There are certain limitations of the current study. The sample is non-probability, and based in one region (i.e., California’s central valley), which leads to limitations in generalizability. These results are based on a small sample of mostly Mexican American caregivers and therefore not generalizable to all Latino caregivers. However, these findings describe important underlying processes that facilitate or impede family support in Latino dementia care, of which are likely generalizable across settings. Future studies, therefore, should examine whether similar patterns of family support may be observed in larger samples with representation from Mexican-origin and other Latino caregivers from all over the U.S. In areas of the country with a lower population of Latinos, caregiver reliance on family members may be especially pronounced. Similarly, as other studies have found, adherence to cultural values and caregiving networks are highly dependent on immigration-related factors (Angel et al., 2014; Mendez-Luck & Anthony, 2016). While our data show that a larger percentage of caregivers with limited compared to extensive support provide care for immigrant older adults, the current study did not focus specifically on whether nativity, generational status, or language use influenced family support processes; we encourage this for a future study.

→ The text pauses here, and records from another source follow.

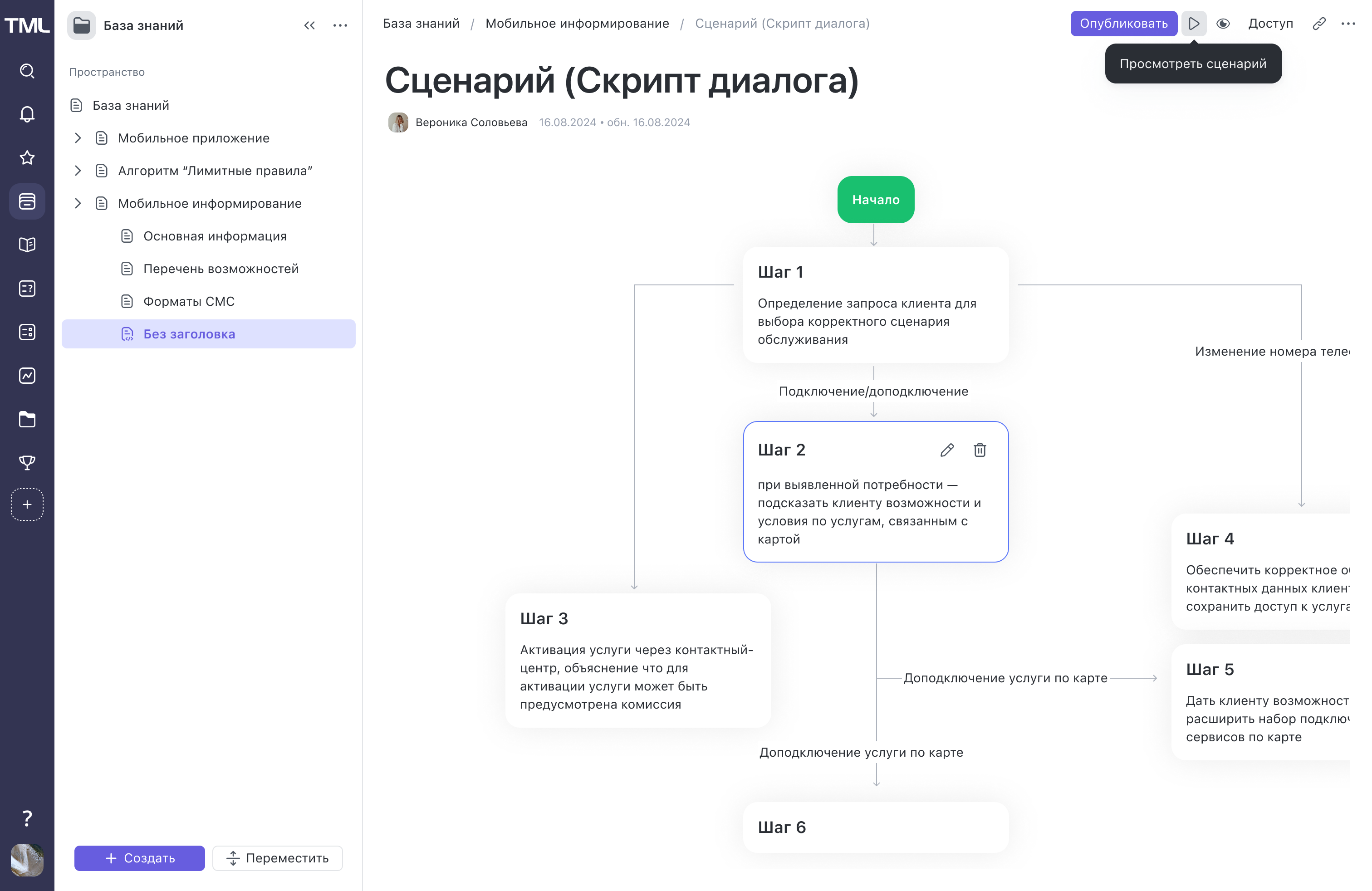Open notifications bell icon
Screen dimensions: 1372x891
tap(27, 114)
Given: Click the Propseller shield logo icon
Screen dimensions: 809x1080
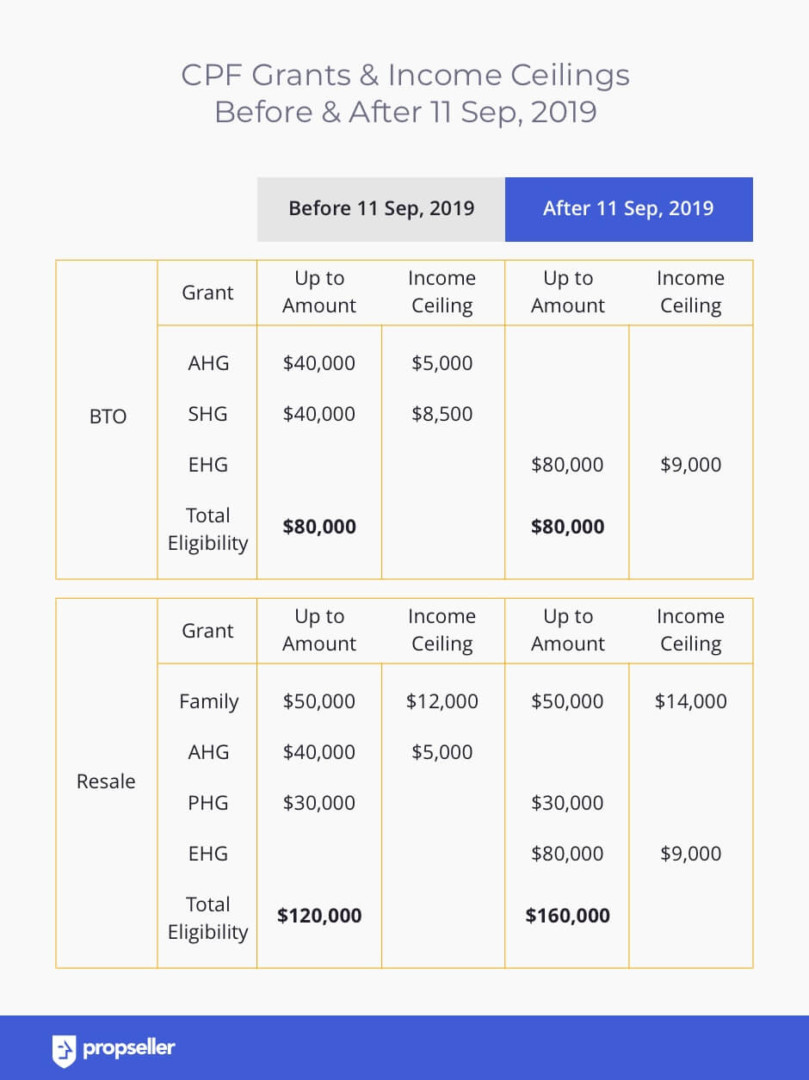Looking at the screenshot, I should pyautogui.click(x=64, y=1050).
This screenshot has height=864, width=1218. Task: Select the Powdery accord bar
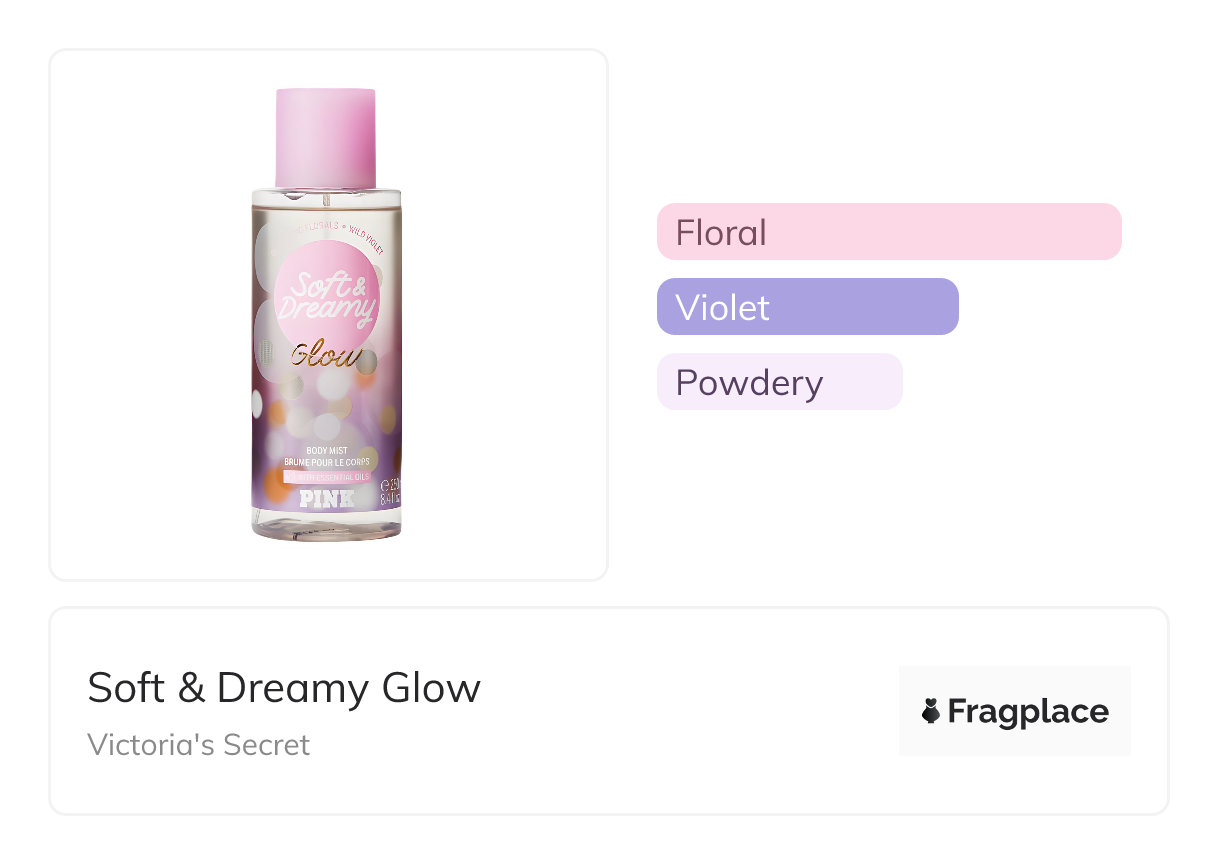[779, 382]
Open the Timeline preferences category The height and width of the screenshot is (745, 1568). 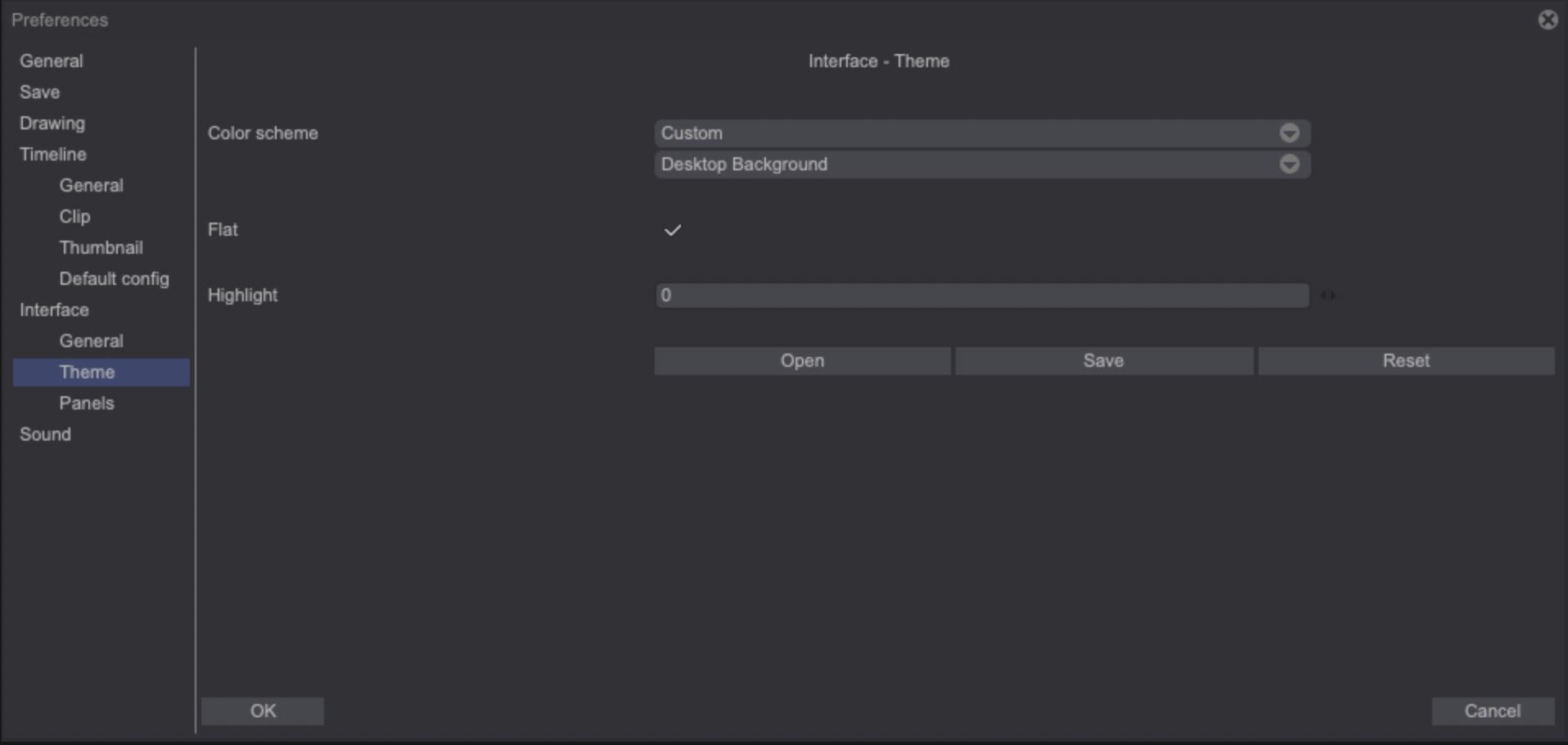52,154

Overall, our findings indicate that many Latino caregivers and their family members would greatly benefit from additional education on dementia-related behavioral symptoms provided by primary care providers, geriatric social workers and lay members of the community who work for pay or as volunteers in association with the local health care system. Community health workers (CHWs) such as Promotoras who typically focus on physical health issues can serve as supplemental support for older Latinos with dementia (Askari, Bilbrey, Garcia Ruiz, Humber, & Gallagher-Thompson, 2018) by assisting family members in managing a care plan that is customized to address behavioral symptoms as the disease progresses (Vega, Cabrera, Wygant, Velez-Ortiz, & Counts, 2017). Customized care plans can focus on mobilizing family support (if available) or support outside of the family (if preferred). This can alleviate individual and cultural obstacles faced by Latino family caregivers that inhibit their access to community-based aging services and supports.
Footnotes
Conflict of Interest. There are no conflicts of interest.